◆ **CHALLENGE**:
Rewrite these lines so that every "Tables" becomes "Format", leaving everything else unchanged.
---------- ENTRIES
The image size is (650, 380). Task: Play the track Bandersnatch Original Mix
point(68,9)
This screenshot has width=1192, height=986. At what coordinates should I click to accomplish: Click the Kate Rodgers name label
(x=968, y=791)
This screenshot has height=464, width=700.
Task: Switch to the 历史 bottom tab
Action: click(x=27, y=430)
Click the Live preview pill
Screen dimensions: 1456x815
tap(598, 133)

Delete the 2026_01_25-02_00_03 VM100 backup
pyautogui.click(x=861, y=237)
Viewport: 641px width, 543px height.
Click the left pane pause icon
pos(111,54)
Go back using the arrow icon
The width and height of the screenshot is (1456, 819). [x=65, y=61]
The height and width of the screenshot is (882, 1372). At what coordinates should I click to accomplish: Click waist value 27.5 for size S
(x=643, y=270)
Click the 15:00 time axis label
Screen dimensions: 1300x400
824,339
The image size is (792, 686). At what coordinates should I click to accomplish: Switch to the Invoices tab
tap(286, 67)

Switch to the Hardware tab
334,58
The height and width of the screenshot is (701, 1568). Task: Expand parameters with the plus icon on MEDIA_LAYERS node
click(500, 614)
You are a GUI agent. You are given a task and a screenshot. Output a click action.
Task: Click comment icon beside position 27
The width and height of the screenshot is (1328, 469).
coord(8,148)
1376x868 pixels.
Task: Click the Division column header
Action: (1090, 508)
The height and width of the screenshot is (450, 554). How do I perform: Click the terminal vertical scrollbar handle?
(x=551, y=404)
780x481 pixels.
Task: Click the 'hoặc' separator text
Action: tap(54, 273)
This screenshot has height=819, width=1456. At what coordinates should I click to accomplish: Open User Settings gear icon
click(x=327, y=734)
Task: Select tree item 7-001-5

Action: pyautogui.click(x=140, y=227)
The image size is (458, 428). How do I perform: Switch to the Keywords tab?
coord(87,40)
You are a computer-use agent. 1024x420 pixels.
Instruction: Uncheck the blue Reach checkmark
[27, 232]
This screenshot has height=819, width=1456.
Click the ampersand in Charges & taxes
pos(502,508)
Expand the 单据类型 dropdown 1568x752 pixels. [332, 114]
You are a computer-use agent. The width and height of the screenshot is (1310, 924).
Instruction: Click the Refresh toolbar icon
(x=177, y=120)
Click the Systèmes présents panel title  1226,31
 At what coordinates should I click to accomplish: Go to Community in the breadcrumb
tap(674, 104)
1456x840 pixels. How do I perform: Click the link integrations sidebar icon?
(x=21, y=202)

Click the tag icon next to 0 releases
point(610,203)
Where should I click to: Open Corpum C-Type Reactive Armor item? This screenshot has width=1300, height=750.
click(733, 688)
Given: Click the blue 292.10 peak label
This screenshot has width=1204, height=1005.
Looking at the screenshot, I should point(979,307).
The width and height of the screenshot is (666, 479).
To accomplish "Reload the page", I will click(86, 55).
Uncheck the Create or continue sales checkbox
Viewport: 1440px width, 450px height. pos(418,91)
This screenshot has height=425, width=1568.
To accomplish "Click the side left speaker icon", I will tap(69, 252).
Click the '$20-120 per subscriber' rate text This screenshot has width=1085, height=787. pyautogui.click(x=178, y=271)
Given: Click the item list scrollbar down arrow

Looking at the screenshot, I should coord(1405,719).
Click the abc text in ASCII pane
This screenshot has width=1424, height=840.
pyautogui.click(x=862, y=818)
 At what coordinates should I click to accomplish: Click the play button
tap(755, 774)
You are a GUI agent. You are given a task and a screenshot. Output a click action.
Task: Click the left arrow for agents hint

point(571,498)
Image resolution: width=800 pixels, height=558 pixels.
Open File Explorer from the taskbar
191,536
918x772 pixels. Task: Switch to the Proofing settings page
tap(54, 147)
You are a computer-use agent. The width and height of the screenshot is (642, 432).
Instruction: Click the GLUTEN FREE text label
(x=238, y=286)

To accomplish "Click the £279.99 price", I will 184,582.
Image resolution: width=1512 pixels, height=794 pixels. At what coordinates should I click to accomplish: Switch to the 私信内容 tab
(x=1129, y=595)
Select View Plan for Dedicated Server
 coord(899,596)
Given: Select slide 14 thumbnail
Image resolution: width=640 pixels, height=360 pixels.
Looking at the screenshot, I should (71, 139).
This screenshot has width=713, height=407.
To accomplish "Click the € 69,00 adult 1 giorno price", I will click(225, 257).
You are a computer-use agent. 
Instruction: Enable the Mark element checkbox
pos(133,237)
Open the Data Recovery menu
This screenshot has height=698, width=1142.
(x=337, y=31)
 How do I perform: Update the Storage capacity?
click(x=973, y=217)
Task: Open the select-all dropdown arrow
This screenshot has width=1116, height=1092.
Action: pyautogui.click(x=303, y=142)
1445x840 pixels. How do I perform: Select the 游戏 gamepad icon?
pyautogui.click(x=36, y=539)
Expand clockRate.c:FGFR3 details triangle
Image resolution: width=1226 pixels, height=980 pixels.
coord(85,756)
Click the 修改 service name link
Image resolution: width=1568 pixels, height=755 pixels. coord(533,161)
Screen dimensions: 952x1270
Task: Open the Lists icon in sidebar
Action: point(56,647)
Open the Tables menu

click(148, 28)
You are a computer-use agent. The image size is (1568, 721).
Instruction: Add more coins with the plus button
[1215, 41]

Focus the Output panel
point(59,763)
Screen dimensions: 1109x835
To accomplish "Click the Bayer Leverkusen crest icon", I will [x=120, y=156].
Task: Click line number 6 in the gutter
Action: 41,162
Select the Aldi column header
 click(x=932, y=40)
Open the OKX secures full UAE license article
--------------------
◆ **TASK RESPONSE**:
The image size is (650, 380). Task: Play the track Bandersnatch Original Mix
point(68,9)
This screenshot has width=1192, height=986. At what coordinates should I click to accomplish: Click the Kate Rodgers name label
(x=968, y=791)
This screenshot has height=464, width=700.
Task: Switch to the 历史 bottom tab
Action: click(x=27, y=430)
Click the Live preview pill
Screen dimensions: 1456x815
tap(598, 133)

Delete the 2026_01_25-02_00_03 VM100 backup
pyautogui.click(x=861, y=237)
Viewport: 641px width, 543px height.
Click the left pane pause icon
pos(111,54)
Go back using the arrow icon
The width and height of the screenshot is (1456, 819). [x=65, y=61]
The height and width of the screenshot is (882, 1372). At what coordinates should I click to accomplish: Click waist value 27.5 for size S
(x=643, y=270)
Click the 15:00 time axis label
Screen dimensions: 1300x400
824,339
The image size is (792, 686). At what coordinates should I click to accomplish: Switch to the Invoices tab
tap(286, 67)

Switch to the Hardware tab
334,58
The height and width of the screenshot is (701, 1568). Task: Expand parameters with the plus icon on MEDIA_LAYERS node
click(500, 614)
You are a GUI agent. You are given a task and a screenshot. Output a click action.
Task: Click comment icon beside position 27
The width and height of the screenshot is (1328, 469).
coord(8,148)
1376x868 pixels.
Task: Click the Division column header
Action: (1090, 508)
The height and width of the screenshot is (450, 554). How do I perform: Click the terminal vertical scrollbar handle?
(x=551, y=404)
780x481 pixels.
Task: Click the 'hoặc' separator text
Action: tap(54, 273)
This screenshot has height=819, width=1456. At what coordinates should I click to accomplish: Open User Settings gear icon
click(x=327, y=734)
Task: Select tree item 7-001-5

Action: pyautogui.click(x=140, y=227)
The image size is (458, 428). How do I perform: Switch to the Keywords tab?
coord(87,40)
You are a computer-use agent. 1024x420 pixels.
Instruction: Uncheck the blue Reach checkmark
[27, 232]
This screenshot has height=819, width=1456.
Click the ampersand in Charges & taxes
pos(502,508)
Expand the 单据类型 dropdown 1568x752 pixels. [332, 114]
You are a computer-use agent. The width and height of the screenshot is (1310, 924).
Instruction: Click the Refresh toolbar icon
(x=177, y=120)
Click the Systèmes présents panel title  1226,31
 At what coordinates should I click to accomplish: Go to Community in the breadcrumb
tap(674, 104)
1456x840 pixels. How do I perform: Click the link integrations sidebar icon?
(x=21, y=202)

Click the tag icon next to 0 releases
point(610,203)
Where should I click to: Open Corpum C-Type Reactive Armor item? This screenshot has width=1300, height=750.
click(733, 688)
Given: Click the blue 292.10 peak label
This screenshot has width=1204, height=1005.
Looking at the screenshot, I should point(979,307).
The width and height of the screenshot is (666, 479).
To accomplish "Reload the page", I will click(86, 55).
Uncheck the Create or continue sales checkbox
Viewport: 1440px width, 450px height. pos(418,91)
This screenshot has height=425, width=1568.
To accomplish "Click the side left speaker icon", I will tap(69, 252).
Click the '$20-120 per subscriber' rate text This screenshot has width=1085, height=787. pyautogui.click(x=178, y=271)
Given: Click the item list scrollbar down arrow

Looking at the screenshot, I should coord(1405,719).
Click the abc text in ASCII pane
This screenshot has width=1424, height=840.
pyautogui.click(x=862, y=818)
 At what coordinates should I click to accomplish: Click the play button
tap(755, 774)
You are a GUI agent. You are given a task and a screenshot. Output a click action.
Task: Click the left arrow for agents hint

point(571,498)
Image resolution: width=800 pixels, height=558 pixels.
Open File Explorer from the taskbar
191,536
918x772 pixels. Task: Switch to the Proofing settings page
tap(54, 147)
You are a computer-use agent. The width and height of the screenshot is (642, 432).
Instruction: Click the GLUTEN FREE text label
(x=238, y=286)

To accomplish "Click the £279.99 price", I will 184,582.
Image resolution: width=1512 pixels, height=794 pixels. At what coordinates should I click to accomplish: Switch to the 私信内容 tab
(x=1129, y=595)
Select View Plan for Dedicated Server
 coord(899,596)
Given: Select slide 14 thumbnail
Image resolution: width=640 pixels, height=360 pixels.
Looking at the screenshot, I should (71, 139).
This screenshot has width=713, height=407.
To accomplish "Click the € 69,00 adult 1 giorno price", I will click(225, 257).
You are a computer-use agent. 
Instruction: Enable the Mark element checkbox
pos(133,237)
Open the Data Recovery menu
This screenshot has height=698, width=1142.
(x=337, y=31)
 How do I perform: Update the Storage capacity?
click(x=973, y=217)
Task: Open the select-all dropdown arrow
This screenshot has width=1116, height=1092.
Action: pyautogui.click(x=303, y=142)
1445x840 pixels. How do I perform: Select the 游戏 gamepad icon?
pyautogui.click(x=36, y=539)
Expand clockRate.c:FGFR3 details triangle
Image resolution: width=1226 pixels, height=980 pixels.
coord(85,756)
Click the 修改 service name link
Image resolution: width=1568 pixels, height=755 pixels. coord(533,161)
Screen dimensions: 952x1270
Task: Open the Lists icon in sidebar
Action: point(56,647)
Open the Format menu

click(148, 28)
You are a computer-use agent. The image size is (1568, 721).
Instruction: Add more coins with the plus button
[1215, 41]

Focus the Output panel
point(59,763)
Screen dimensions: 1109x835
To accomplish "Click the Bayer Leverkusen crest icon", I will [x=120, y=156].
Task: Click line number 6 in the gutter
Action: 41,162
Select the Aldi column header
 click(x=932, y=40)
Open the OKX secures full UAE license article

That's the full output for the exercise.